Written by Chris Ward
For the past week the news has been awash with the story of Megaupload
, its owner Kim DotCom
and its ‘racketeering and money laundering’ directors. The exemplification of the cyberocker website seems to have had its desired effect, at least in the short term, as similar websites have tightened their policies in reaction. Certain sites, such as Filesonic
, have even prevented users from downloading files uploaded by others.
Why Megaupload was targeted where other websites were not will remain the knowledge of the FBI for the time being. Inevitably there will be a long ensuing court case, and it will be some time before the outcome has been decided. The Megaupload operation was of course heavily backed by the Motion Picture Association of America (MPAA) and Recording Industry Association of America (RIAA). No doubt they will view this as a major coup over the world of piracy, but in the long term it will have arguably little effect.
The fact that companies such as Megaupload make a profit from illegal filesharing is a subject of much contention. However, if there was a better developed infrastructure that offered an equally convenient, legitimate alternative, there would not be such opportunity for illegal services to operate.
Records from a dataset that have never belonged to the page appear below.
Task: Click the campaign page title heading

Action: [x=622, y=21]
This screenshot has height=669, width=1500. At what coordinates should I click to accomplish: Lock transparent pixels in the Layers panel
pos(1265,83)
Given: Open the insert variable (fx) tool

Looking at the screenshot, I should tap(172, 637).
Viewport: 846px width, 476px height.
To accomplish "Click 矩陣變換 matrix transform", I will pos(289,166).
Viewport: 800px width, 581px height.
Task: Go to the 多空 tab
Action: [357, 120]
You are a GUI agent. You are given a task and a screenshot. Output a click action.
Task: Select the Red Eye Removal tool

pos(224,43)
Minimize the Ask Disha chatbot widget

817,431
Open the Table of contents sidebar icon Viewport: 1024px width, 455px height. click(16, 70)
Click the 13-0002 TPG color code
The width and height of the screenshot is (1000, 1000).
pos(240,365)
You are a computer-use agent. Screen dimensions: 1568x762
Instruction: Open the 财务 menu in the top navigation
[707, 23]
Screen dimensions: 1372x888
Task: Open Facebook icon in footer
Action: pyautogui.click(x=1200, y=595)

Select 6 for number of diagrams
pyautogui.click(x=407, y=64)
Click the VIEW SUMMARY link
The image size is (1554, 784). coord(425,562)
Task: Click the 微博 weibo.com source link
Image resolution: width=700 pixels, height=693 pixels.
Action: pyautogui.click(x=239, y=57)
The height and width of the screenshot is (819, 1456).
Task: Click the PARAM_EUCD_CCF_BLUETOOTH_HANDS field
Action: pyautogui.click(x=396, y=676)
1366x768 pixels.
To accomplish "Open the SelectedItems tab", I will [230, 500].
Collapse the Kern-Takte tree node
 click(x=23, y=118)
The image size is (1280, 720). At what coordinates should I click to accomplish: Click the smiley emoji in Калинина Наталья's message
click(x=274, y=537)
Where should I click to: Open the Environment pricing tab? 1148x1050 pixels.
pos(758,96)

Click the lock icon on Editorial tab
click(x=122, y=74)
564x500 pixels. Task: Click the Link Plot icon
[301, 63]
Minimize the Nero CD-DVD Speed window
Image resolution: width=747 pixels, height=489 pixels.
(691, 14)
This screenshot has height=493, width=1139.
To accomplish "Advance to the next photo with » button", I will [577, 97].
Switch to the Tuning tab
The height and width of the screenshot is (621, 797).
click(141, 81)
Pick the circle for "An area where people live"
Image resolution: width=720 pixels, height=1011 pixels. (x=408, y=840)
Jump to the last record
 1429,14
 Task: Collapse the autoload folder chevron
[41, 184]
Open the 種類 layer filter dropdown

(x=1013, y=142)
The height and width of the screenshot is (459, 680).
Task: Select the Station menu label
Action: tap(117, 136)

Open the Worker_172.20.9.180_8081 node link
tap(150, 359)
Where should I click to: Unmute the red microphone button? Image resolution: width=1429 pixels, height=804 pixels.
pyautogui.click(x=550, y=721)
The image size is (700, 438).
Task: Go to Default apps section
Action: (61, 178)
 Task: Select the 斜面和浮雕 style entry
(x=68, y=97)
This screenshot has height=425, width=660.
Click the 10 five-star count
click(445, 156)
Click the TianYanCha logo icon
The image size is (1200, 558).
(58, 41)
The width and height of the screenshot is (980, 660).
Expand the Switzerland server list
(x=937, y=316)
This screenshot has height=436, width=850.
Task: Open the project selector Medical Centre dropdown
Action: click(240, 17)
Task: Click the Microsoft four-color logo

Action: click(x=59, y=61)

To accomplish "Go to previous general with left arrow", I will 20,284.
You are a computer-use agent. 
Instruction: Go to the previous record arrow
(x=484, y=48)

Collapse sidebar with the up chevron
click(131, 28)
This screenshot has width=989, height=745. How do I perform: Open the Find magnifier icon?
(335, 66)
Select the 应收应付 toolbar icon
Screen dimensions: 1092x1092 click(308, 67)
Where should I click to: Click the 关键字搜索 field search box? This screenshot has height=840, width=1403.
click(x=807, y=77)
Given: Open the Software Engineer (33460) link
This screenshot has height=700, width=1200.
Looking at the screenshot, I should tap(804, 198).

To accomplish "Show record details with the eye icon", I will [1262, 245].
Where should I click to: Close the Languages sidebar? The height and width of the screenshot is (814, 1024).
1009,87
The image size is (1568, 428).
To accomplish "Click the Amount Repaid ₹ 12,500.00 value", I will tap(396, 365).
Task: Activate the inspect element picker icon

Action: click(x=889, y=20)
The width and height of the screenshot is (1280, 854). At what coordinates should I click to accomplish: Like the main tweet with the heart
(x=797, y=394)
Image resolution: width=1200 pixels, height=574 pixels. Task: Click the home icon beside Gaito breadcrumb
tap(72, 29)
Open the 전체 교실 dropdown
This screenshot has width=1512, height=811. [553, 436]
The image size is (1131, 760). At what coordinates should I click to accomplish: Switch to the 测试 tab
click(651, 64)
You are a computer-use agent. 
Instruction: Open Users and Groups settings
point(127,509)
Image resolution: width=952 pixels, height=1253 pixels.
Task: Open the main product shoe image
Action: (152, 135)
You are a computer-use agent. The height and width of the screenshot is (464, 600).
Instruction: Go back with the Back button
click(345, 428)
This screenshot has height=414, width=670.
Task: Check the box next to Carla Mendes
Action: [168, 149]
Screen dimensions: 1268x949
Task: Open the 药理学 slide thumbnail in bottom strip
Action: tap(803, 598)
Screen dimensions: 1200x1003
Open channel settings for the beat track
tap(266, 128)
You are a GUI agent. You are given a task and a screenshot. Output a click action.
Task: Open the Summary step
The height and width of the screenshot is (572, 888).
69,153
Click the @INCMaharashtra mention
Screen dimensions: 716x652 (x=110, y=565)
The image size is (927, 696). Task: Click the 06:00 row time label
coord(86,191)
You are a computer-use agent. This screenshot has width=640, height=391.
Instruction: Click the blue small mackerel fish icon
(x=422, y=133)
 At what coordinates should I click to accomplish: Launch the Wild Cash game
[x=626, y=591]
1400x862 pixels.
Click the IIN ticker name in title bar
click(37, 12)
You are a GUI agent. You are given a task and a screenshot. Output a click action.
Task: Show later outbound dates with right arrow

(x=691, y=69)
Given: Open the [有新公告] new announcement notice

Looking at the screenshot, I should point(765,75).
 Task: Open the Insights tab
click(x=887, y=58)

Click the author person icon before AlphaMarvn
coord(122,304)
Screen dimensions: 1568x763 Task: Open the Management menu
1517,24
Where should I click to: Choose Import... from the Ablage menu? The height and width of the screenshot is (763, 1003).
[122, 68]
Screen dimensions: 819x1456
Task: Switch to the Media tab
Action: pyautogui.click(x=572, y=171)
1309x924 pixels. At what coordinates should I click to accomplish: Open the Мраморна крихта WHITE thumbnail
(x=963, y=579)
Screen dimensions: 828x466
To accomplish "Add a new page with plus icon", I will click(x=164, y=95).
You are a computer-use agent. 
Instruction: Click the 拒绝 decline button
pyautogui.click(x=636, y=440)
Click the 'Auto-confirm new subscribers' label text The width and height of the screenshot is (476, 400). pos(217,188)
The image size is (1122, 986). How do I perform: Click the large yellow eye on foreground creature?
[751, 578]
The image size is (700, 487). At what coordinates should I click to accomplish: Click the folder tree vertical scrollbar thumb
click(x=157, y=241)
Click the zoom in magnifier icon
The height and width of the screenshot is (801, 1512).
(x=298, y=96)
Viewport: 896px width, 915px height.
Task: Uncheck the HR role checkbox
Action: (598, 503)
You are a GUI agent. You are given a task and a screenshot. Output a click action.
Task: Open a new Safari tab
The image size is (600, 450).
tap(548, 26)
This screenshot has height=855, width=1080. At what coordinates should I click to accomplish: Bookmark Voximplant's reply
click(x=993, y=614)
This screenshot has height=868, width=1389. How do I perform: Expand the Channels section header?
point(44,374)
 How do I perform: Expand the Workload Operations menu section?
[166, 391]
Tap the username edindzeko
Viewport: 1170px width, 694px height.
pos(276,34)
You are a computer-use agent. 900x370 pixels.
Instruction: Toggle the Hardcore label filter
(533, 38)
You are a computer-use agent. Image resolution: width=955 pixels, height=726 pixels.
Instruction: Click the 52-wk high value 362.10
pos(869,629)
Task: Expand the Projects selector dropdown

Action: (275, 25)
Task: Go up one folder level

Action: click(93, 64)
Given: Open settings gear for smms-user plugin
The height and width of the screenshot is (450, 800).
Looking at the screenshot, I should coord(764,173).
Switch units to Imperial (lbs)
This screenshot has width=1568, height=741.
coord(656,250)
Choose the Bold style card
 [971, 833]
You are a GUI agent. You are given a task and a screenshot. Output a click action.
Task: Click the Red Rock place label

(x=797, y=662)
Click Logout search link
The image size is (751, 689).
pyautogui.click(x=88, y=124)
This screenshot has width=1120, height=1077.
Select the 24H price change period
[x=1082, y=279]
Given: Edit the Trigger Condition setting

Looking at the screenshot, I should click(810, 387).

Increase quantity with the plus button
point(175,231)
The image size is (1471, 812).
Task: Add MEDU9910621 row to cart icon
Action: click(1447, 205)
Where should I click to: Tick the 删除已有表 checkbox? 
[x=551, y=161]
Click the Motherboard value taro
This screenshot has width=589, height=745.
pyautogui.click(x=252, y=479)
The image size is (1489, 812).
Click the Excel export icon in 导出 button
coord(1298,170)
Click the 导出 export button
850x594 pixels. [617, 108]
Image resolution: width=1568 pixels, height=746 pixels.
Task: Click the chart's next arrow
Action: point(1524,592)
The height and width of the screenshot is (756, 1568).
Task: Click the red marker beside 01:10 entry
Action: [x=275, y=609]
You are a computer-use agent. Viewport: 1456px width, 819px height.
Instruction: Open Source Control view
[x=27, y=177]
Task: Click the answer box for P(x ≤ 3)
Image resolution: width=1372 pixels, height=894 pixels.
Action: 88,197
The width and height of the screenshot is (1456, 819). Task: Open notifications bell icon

The money that is spent trying to eradicate services such as Megaupload could be better invested in subsidizing such an infrastructure, as well as supporting content creators that are hit worst by piracy.
According to a recent report published in New Media Age
(NMA), consumers are becoming increasingly willing to pay for online movie and TV content. This is partly thanks to streaming services such as Netflix
, which are starting to offer a larger catalog of content at a reasonable price. The recent integration of these services with Xbox and PS3 will only facilitate further the conversion of users from illegal to legitimate services, but a complete solution is still a long way off and such services need a large uptake and support in order to succeed. As NMA editor Justin Pearse points out:
Make it easy and people will pay, make it useful and they’ll keep paying. The refusal of people to pay for anything in digital is a bit of a self- defeating truism. Most people, most of the time, are happy to pay for anything.
This considered, perhaps it would be more worthwhile for the likes of the US (and other) Governments, the MPAA and the RIAA to focus on supporting legitimate services, rather than trying to wipe out the illegal ones. Removing sites such as Megaupload will not stop online pirates, it will function only to push them deeper into anonymous ‘darknets,’ such as the Tor Project. Once people are part of an anonymous service that cannot be tracked, it may be harder to convert them to users of legitimate services. The recent opposition to the SOPA and PIPA bills should act as a warning of the consequences that punitive filesharing legislation could have, such as the increased use of darknets.
Ultimately, it is legitimate streaming services that will reduce online piracy. For the time being, organizations such as the MPAA and RIAA are spending money fighting a losing battle; money that could be better invested in lawful services that would help to bring in more revenue for content creators. Piracy cannot be ignored, but an equally convenient, legal alternative for online video needs to be in place before it is targeted with laws and court cases.